◆ ACTION ITEM: Please gather every line of the data below that contains the string "should". Case matters, so a line counts only if its letters match in uppercase and lowercase.

[Records from a data collection]
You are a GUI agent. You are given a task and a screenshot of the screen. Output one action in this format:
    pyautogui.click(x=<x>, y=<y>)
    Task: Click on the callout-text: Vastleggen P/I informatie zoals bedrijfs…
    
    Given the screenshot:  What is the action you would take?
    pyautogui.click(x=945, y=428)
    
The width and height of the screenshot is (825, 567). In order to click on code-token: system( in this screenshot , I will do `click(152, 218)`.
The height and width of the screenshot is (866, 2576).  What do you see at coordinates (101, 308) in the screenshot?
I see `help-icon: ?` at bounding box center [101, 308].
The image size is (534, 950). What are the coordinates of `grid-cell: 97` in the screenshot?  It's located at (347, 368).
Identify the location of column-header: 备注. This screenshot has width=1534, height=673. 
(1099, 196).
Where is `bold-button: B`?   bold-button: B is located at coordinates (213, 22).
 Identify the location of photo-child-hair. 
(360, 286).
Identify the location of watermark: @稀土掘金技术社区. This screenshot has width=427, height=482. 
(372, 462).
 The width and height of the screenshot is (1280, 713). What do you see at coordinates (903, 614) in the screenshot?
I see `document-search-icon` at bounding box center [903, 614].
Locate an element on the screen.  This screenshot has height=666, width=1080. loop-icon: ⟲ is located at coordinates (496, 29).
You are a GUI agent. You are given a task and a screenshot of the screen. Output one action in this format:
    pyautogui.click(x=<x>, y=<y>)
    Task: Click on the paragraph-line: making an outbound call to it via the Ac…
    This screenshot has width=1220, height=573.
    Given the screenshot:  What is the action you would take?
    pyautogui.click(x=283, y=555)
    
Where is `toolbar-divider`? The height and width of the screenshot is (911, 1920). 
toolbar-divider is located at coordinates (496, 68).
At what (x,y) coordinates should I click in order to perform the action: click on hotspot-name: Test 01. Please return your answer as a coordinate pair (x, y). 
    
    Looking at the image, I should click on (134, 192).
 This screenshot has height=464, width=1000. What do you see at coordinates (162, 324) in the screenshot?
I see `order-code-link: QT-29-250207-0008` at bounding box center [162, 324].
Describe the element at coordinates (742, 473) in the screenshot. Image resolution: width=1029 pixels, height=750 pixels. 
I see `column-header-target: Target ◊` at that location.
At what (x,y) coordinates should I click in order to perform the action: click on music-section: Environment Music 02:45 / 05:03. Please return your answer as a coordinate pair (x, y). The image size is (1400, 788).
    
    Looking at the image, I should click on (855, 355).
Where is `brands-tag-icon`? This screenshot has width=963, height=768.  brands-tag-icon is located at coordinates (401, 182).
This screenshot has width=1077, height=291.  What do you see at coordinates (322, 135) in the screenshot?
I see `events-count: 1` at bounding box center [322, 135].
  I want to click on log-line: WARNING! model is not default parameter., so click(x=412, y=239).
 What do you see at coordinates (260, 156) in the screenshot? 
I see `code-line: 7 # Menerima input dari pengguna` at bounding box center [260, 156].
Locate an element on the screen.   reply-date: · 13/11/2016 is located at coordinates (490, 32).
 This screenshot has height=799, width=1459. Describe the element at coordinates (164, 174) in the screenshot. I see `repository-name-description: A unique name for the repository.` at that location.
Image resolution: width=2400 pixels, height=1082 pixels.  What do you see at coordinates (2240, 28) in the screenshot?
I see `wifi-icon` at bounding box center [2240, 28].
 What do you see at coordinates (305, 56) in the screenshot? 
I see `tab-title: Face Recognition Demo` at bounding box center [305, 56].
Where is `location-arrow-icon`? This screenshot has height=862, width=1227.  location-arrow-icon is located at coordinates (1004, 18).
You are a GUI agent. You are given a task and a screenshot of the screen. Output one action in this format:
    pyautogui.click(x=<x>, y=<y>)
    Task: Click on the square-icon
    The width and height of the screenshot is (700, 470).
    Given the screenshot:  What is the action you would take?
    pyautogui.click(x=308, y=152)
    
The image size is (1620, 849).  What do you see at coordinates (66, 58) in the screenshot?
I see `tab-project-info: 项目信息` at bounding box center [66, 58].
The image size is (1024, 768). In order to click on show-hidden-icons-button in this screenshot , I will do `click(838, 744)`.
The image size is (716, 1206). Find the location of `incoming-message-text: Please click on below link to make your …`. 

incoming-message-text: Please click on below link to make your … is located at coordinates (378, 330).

◆ OUTPUT:
At what (x,y) coordinates should I click in order to perform the action: click on hotspot-name: Test 01. Please return your answer as a coordinate pair (x, y). 
    Looking at the image, I should click on (134, 192).
At what (x,y) coordinates should I click in order to perform the action: click on music-section: Environment Music 02:45 / 05:03. Please return your answer as a coordinate pair (x, y). The image size is (1400, 788).
    Looking at the image, I should click on (855, 355).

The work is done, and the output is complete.